Monday, April 23, 2012

I talk a lot about these issues. I talk about race and this question of whether we deserve to kill. And it's interesting, when I teach my students about African American history, I tell them about slavery. I tell them about terrorism, the era that began at the end of reconstruction that went on to World War II. We don't really know very much about it. But for African Americans in this country, that was an era defined by terror. In many communities, people had to worry about being lynched. They had to worry about being bombed. It was the threat of terror that shaped their lives. And these older people come up to me now and they say, "Mr. Stevenson, you give talks, you make speeches, you tell people to stop saying we're dealing with terrorism for the first time in our nation's history after 9/11." They tell me to say, "No, tell them that we grew up with that." And that era of terrorism, of course, was followed by segregation and decades of racial subordination and apartheid.

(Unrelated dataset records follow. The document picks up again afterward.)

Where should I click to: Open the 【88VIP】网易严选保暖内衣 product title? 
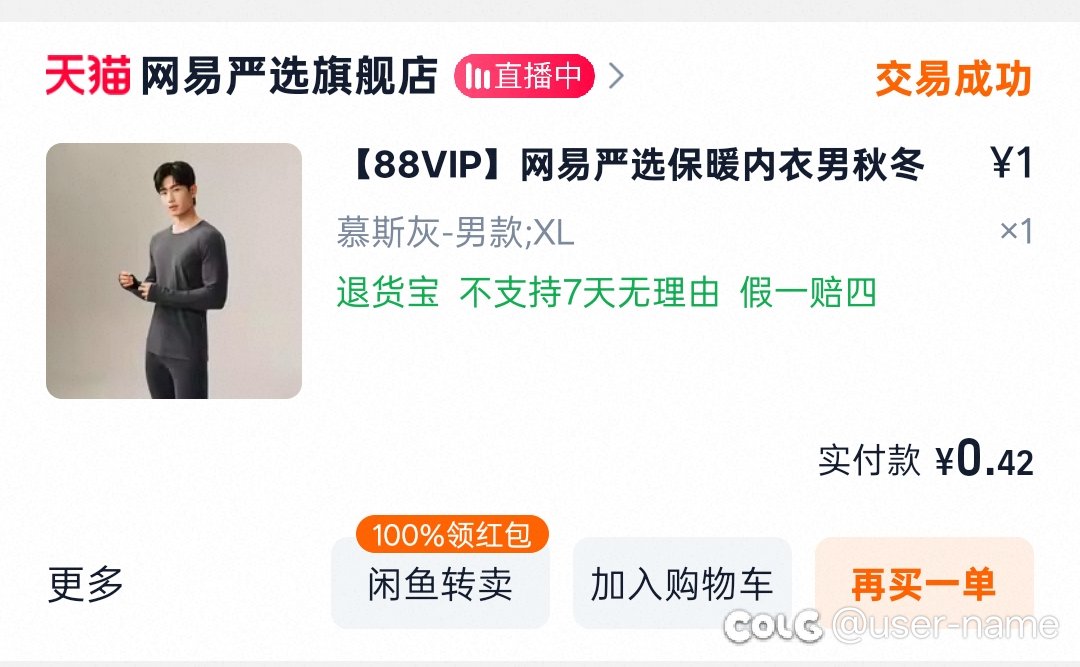coord(636,165)
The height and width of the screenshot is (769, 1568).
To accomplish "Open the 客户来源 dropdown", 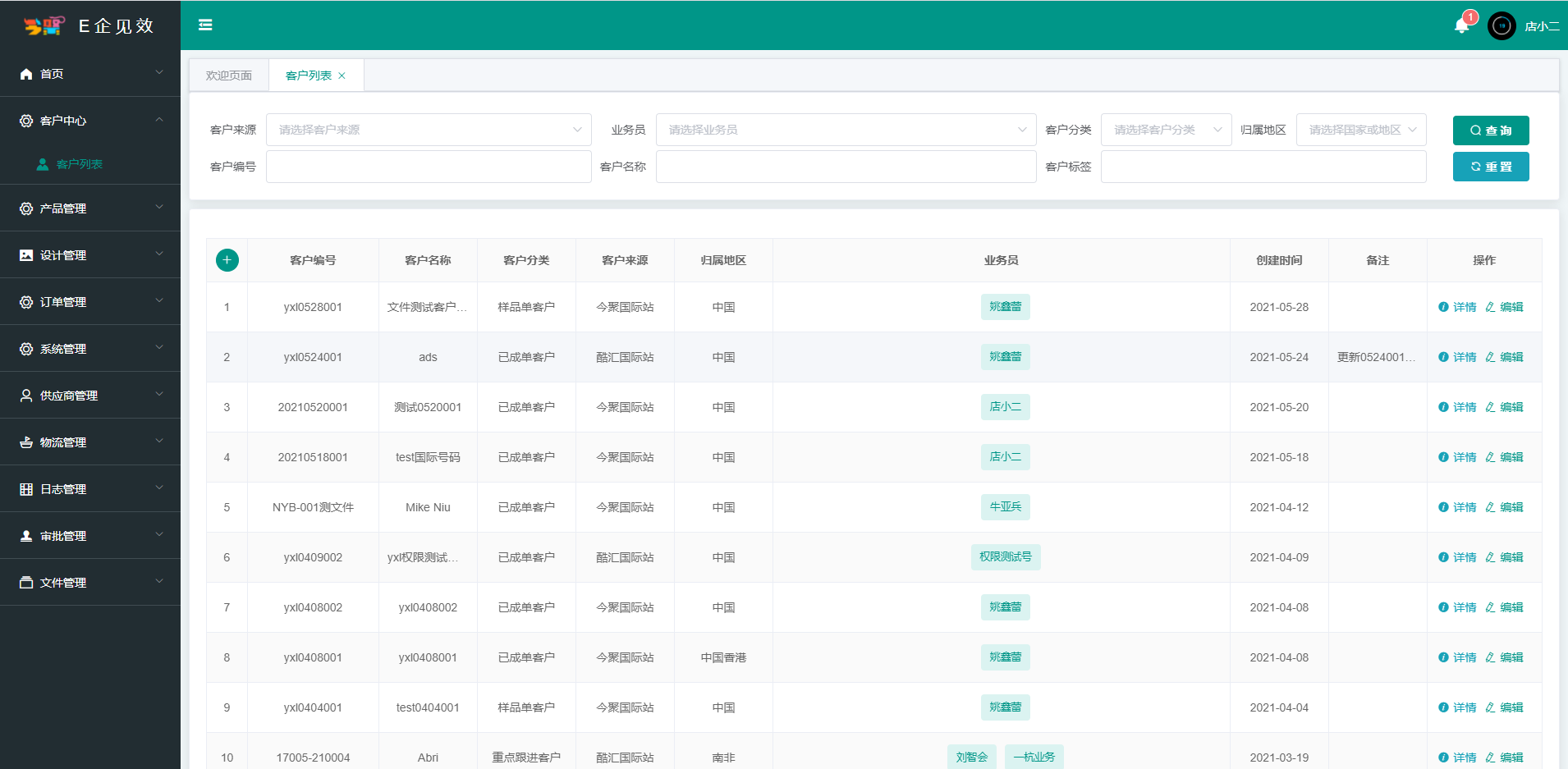I will coord(428,130).
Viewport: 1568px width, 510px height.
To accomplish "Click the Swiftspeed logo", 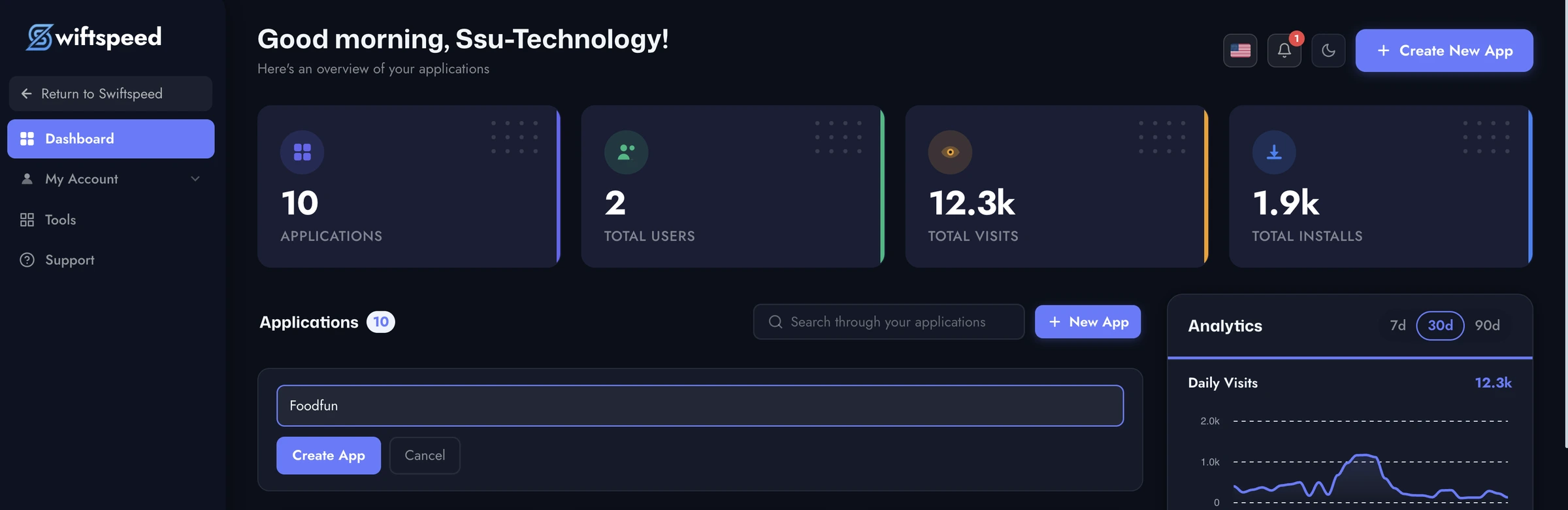I will click(94, 37).
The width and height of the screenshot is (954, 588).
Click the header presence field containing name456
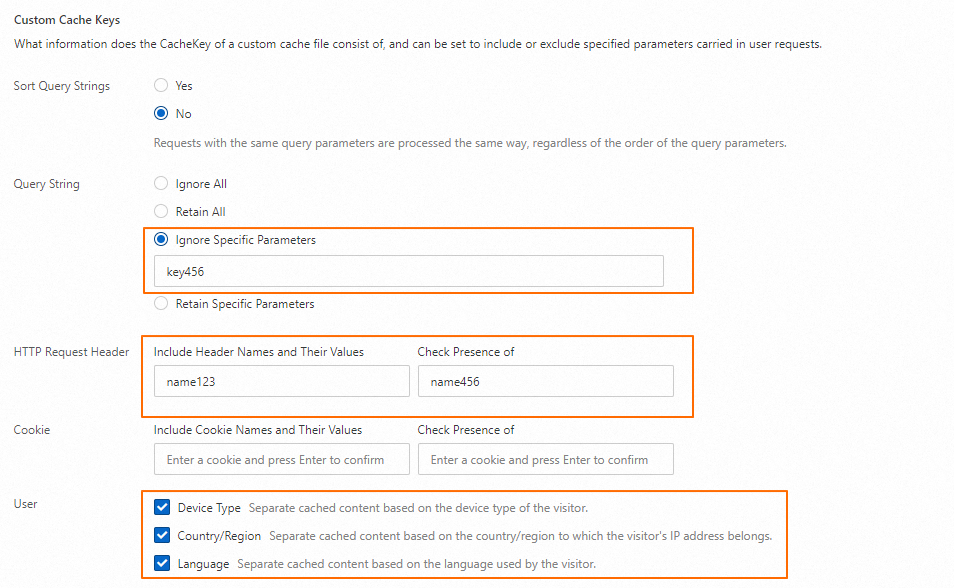(545, 381)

I was giving some lectures in Germany about the death penalty. It was fascinating because one of the scholars stood up after the presentation and said, "Well you know it's deeply troubling to hear what you're talking about." He said, "We don't have the death penalty in Germany. And of course, we can never have the death penalty in Germany." And the room got very quiet, and this woman said, "There's no way, with our history, we could ever engage in the systematic killing of human beings. It would be unconscionable for us to, in an intentional and deliberate way, set about executing people." And I thought about that. What would it feel like to be living in a world where the nation state of Germany was executing people, especially if they were disproportionately Jewish? I couldn't bear it. It would be unconscionable.